Just came across this article on GPT-3, and that lead me to the question:

In order to make a certain kind of neural network architecture smarter all one needs to do is to make it bigger?

Also, if that is true, how does the importance of computer power relates with the importance of fine-tuning/algorithmic improvement?

  • $\begingroup$ Maybe you should summarise what the article says (for those not interested in reading it) that made you think that a bigger architecture leads to more "intelligence". The thing that increases if the number of parameters of the model increases is the capacity (i.e. roughly, the number of functions that the neural network can represent). So, what's the definition of intelligence you are using here? $\endgroup$
    – nbro
    Jul 12, 2020 at 12:57

1 Answer 1


First of all, there is no real 'intelligence' innate to artificial Neural Networks (NNs). All they do is trying to approximate a mathematical function with a certain degree of generalization (hopefully without learning a given dataset by heart, i.e. hopefully without overfitting).

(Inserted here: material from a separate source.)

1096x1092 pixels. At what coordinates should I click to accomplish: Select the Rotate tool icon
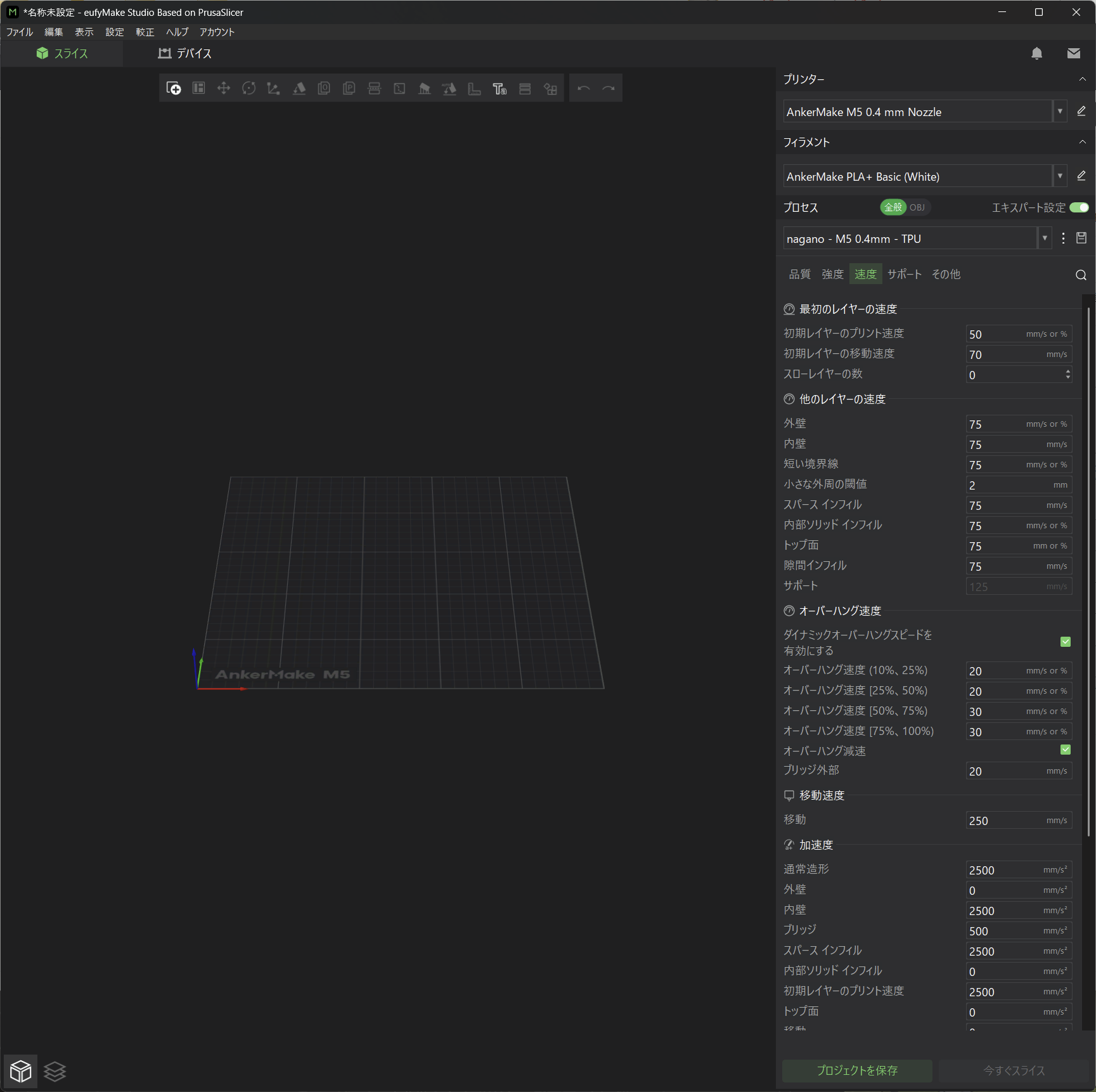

The more nodes (or neurons) you include into the network, the more complex a function can be that a network can learn to approximate. It's similar to high-school math: The higher the degree of some polynomial, the better the polynomial can be adjusted to fit some observation to be modeled; with the only difference being that NNs commonly include non-linearities and are trained via some kind of stochastic gradient descent.

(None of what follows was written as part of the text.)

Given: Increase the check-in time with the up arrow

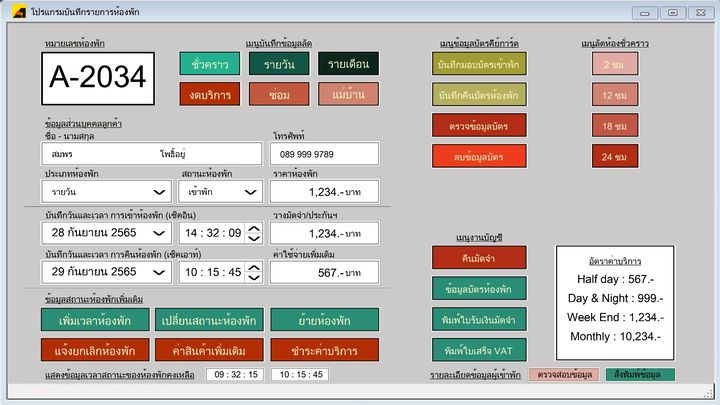Looking at the screenshot, I should coord(254,228).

So, yes. The more nodes a model possesses, the higher the so-called model capacity, i.e. the higher the degree of freedom a NN-model has to fit some function. After all, NN are said to be universal function approximators - given they have enough internal nodes in their hidden layer(s) to fit some given function.

In practice, however, you don't want to blow up a model architecture unnecessarily, since this commonly results in overfitting if it doesn't cause some instabilities of the training procedure instead.

Generally, the larger the model to be trained, the higher the computational cost to train the network.

A common suggestion is to reduce the number of nodes in a network at the expense of increasing a network's depth, i.e. the number of hidden layers. Often, that can help reduce the demand for excessively many nodes.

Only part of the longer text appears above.